> Records from a dataset
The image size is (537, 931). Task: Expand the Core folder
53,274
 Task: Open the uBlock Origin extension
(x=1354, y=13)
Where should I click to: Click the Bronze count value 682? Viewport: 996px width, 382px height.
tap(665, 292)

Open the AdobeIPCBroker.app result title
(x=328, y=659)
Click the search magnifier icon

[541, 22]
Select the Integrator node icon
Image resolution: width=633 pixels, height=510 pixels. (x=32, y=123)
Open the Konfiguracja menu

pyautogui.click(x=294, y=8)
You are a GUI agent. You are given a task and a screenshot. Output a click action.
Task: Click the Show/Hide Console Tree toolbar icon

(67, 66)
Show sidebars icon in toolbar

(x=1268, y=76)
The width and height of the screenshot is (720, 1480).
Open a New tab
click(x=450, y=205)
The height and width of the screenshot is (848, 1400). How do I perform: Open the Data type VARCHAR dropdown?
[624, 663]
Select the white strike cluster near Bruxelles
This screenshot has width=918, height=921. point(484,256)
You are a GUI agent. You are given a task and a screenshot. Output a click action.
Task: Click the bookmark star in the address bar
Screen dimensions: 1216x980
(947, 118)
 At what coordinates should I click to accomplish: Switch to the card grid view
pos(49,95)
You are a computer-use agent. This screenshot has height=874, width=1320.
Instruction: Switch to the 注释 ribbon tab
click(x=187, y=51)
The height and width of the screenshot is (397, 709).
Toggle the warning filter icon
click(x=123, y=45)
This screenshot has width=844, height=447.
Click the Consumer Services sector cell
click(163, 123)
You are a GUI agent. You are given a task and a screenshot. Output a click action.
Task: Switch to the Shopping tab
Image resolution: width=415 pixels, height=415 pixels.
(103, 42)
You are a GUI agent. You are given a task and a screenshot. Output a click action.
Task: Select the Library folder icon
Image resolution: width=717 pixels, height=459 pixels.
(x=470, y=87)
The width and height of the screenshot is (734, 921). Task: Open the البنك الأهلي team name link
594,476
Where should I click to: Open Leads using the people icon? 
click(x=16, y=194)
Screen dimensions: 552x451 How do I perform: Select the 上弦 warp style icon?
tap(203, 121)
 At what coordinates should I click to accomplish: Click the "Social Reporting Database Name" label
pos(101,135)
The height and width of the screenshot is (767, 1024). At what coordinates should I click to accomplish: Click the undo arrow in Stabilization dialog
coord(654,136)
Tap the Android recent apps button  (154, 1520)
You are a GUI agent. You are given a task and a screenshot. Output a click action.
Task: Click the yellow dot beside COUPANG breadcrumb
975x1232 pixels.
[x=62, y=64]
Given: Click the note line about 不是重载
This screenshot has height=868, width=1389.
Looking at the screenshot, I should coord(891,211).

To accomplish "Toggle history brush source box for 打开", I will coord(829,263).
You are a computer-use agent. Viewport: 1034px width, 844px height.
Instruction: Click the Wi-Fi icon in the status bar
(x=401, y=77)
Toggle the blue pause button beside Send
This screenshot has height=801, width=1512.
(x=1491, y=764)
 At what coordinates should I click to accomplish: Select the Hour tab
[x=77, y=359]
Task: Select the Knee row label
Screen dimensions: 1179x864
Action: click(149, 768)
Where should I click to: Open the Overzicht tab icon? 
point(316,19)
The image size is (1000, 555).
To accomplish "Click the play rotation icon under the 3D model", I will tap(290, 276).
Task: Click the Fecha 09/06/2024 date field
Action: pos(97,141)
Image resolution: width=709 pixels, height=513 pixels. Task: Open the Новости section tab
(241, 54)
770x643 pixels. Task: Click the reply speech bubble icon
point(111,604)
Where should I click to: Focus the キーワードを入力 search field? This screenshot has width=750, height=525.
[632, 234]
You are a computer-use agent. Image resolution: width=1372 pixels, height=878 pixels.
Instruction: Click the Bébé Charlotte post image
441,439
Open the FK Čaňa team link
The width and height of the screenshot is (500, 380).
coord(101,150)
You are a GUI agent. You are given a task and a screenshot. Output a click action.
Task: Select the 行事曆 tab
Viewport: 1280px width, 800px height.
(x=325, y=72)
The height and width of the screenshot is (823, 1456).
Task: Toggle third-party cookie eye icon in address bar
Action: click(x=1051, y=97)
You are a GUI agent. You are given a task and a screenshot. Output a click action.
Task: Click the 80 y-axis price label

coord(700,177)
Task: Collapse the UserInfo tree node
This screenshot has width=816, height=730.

> EXERCISE OBJECTIVE
Answer with the number alone after working out how many lines in the records contain the string "computer".

> EXERCISE RESPONSE
3